Gary Peacock Trio: Tangents

This top-of-the-line piano trio plays with an intense beauty that is, perhaps, not often enough interrupted by joy.
Gary Peacock Trio

Gary Peacock is now 82 years old, and he is playing with wisdom, experience, and a certain timelessness on his side. After his 30 years being featured as the bassist in Keith Jarrett’s “Standards Trio” with Jack DeJohnette, it became easy to forget that Peacock was never much of a jazz “standards” guy. His two most formative gigs would seem to have been his time with Albert Ayler and with Paul Bley in the 1960s. (He also played with Bill Evans and subbed the bass chair in the Miles Davis Quintet.) He started his musical life as young pianist, then moved to drums, then found the bass. Today, after 60-plus years on the scene, his music has gravitas but also a lightness.

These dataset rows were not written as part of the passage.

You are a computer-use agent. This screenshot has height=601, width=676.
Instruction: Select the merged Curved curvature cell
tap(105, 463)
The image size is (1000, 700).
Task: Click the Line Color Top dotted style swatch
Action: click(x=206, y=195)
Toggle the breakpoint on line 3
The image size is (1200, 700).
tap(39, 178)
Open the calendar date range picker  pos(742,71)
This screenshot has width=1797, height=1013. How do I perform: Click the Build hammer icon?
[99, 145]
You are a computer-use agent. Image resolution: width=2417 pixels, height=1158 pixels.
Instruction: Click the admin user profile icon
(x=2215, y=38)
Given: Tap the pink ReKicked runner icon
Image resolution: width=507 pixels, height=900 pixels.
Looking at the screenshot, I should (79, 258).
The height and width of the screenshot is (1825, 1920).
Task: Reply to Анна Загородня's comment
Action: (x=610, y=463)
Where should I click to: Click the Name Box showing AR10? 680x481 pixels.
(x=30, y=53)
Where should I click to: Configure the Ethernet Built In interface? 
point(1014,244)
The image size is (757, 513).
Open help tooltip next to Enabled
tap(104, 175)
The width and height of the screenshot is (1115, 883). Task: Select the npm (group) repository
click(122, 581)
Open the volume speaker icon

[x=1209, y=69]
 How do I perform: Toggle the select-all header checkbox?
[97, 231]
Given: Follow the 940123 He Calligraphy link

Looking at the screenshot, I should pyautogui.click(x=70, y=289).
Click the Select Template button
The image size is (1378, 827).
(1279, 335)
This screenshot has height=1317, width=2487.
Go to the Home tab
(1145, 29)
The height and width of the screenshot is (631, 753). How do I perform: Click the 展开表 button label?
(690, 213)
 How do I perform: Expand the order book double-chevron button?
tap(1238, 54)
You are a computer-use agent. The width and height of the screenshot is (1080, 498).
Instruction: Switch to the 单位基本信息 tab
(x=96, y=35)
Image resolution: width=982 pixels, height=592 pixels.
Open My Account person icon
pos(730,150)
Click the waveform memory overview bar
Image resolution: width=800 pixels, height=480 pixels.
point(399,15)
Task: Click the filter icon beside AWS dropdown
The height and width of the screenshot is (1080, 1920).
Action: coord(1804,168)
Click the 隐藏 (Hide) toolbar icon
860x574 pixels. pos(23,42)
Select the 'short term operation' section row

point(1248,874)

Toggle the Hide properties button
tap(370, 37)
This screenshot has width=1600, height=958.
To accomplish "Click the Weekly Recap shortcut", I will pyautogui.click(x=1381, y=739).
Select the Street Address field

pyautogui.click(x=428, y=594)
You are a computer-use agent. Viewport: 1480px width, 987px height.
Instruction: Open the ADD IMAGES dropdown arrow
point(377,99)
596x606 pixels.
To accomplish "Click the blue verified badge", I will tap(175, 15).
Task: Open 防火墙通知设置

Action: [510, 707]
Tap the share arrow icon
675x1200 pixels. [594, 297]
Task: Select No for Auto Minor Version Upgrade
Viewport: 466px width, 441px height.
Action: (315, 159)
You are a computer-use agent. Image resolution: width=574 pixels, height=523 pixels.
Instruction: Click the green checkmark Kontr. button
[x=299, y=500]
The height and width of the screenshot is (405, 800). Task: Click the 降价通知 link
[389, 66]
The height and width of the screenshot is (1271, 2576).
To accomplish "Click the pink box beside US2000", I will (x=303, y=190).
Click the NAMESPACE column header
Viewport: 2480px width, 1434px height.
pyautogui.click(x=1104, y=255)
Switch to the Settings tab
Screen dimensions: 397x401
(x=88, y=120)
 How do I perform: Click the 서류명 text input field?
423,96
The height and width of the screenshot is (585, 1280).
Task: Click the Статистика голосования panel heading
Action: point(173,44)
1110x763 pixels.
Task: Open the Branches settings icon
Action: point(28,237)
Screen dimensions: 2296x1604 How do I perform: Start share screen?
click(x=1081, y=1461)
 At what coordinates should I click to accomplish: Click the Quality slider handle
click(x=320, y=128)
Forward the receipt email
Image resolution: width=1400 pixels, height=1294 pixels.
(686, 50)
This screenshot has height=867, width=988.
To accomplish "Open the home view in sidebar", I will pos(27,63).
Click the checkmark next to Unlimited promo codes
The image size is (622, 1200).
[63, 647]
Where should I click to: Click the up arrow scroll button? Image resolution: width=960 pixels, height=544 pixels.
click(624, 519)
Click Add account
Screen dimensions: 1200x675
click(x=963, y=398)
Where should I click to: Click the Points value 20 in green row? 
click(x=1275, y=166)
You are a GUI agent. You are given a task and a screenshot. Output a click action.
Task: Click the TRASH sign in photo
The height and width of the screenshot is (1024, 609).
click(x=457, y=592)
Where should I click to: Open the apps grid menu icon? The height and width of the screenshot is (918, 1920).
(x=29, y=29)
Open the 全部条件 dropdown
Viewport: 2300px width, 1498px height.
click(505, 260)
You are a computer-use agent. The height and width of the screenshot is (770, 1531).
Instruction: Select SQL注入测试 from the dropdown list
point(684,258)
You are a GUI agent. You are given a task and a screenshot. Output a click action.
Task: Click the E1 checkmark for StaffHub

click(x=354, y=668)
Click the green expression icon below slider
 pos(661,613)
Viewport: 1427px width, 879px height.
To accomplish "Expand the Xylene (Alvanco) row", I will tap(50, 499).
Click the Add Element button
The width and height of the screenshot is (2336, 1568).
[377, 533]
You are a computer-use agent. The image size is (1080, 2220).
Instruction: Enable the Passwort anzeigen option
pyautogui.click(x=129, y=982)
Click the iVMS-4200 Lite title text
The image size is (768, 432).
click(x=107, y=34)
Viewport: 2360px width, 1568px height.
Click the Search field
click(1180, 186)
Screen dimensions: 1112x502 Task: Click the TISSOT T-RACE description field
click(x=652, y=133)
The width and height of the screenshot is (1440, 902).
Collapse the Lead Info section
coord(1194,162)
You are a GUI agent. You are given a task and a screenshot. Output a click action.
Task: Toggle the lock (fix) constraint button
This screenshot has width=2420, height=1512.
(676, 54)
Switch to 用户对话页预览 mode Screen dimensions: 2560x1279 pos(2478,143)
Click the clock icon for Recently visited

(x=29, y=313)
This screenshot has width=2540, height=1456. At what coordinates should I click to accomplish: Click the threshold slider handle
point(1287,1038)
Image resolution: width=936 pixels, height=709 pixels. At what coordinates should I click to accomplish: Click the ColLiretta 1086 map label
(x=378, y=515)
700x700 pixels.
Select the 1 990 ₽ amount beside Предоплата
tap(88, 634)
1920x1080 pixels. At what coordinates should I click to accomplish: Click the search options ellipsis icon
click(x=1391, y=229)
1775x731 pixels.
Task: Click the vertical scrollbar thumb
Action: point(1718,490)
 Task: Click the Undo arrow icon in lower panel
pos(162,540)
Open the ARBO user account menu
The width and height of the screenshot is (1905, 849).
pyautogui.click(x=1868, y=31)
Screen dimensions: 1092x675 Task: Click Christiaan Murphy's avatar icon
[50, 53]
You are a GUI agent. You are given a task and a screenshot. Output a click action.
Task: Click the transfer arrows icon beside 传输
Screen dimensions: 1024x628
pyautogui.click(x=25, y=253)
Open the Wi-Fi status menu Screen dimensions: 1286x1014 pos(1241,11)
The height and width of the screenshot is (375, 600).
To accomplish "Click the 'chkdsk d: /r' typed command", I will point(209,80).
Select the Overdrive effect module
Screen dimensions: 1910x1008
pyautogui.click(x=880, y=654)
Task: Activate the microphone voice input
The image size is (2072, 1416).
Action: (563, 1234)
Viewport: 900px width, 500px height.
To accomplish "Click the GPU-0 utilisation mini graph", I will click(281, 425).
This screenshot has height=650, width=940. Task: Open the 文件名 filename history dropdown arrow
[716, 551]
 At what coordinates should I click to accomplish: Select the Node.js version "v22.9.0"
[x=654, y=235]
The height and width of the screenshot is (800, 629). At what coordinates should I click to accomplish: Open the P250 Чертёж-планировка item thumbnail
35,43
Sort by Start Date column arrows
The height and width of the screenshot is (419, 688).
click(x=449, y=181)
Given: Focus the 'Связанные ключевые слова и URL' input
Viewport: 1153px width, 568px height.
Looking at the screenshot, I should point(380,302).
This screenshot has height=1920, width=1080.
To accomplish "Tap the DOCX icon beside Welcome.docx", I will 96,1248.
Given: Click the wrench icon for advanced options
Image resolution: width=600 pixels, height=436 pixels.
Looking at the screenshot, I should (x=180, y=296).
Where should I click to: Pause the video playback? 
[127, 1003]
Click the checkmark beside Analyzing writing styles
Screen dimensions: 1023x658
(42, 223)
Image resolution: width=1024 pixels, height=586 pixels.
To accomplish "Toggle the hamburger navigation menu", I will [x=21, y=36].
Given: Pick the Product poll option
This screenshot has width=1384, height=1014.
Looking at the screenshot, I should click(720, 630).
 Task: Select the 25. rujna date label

Tangents is his second consecutive trio recording with pianist Marc Copland and drummer Joey Baron. Jarrett’s trio isn’t happening anymore, and this very different group is Peacock’s mainstay. Copland does not dominate the piano trio format they way Jarrett does, leaving Peacock more room to play melodies and to equalize the harmonic burdens. Baron, who I once thought of as a snapping, somewhat aggressive drummer, is all tact and atmosphere in this band, resulting in a balance that is rare in a trio.

Also balanced is the relative feeling of the compositions here. Three tracks are freely improvised or are based on such a small compositional nugget that they are exercises in association and motivic development. Another group are originals by Peacock or Copland that present short but pungent themes to inspire the music. Finally, two standards are presented.

There are two compositional sketches by Baron — open-ended tone poems. “In and Out” begins with a drum solo that invites Peacock in for some playful dialog. “Cauldron” is a trio affair built on a puckish motif, but both are under three minutes. “Empty Forest”, the purely spontaneous track, is an exercise in restraint that finds each musician pulling back and listening. It arcs over seven minutes, with heaping doses of silence between notes, Baron coloring on cymbals or tapping on toms, a conversation between bass and piano that is part call and response, part counterpoint.

The tunes composed by Peacock are the bulk of the music, however. “Rumblin’” is a bit of an outlier: a down-home lick that sounds like a country-fried blues. Rather than doling out solos the traditional way, the trio allows ideas to emerge from the pulse in waves — Peacock rises up for a thought, then Copland takes over for a bit, but Peacock returns such that Baron gets to sit up on the bell of his cymbal and speak as well. The theme doesn’t return, but the groove takes you out.

Most of Peacock’s songs are more contemplative and beautiful, but they can wear thin as a result of some apparent sameness. “December Greenwings” has a gentle, start-stop theme that spins into improvisation that resembles embroidery. “Tempei Tempo” develops into a walking groove after playing a long bass intro and the introduction of a theme with a tumbling downward angle and a flirtation with a funk pedal tone. “Contact” works a very gradual up-ramp until it gets to a similar groove feeling, with Peacock and Copland playing the same funky blues lick, the tune’s real hook. Then, there is the title track. It begins (again) with a bass solo. The trio ramps up slowly (again) in intriguing, poetic ways. Eventually, the band finds its way (again) to a pedal tone moment in which a pulse takes over. Does Tangents — despite so much great playing — feel monotonous?

Copland’s contribution, “Talkin’ Blues”, is a sly, modal piece that moves around with a blues feeling but not within a standard blues harmonic structure. To me, it feels like a relief because it provides a longer structure — just more “song”, I guess — for the trio to craft, play with, transform. The same can be said for the two standards here. “Blue in Green”, the classic Miles Davis/Bill Evans theme from Kind of Blue gets it all right: the moodiness but also the long form of a simple melody. Peacock solos with a playful bounce that be carries into his accompaniment of Copland, such that you can listen to either with pleasure. “Spartacus” is the famous Alex North theme from the 1960 film, another minor mood that is right in the trio’s wheelhouse.

The difference with “Spartacus” is that the composition contains incredible rays of harmonic sunshine that give your ears some lift. Peacock’s trio, too often for me, lapses into a gorgeous seriousness. It’s a great band, but Tangents simple contains too few of these… tangents from the main. On a rainy, introspective day this collection is either exactly what you need to reinforce your mood to perhaps too much of a shimmering thing.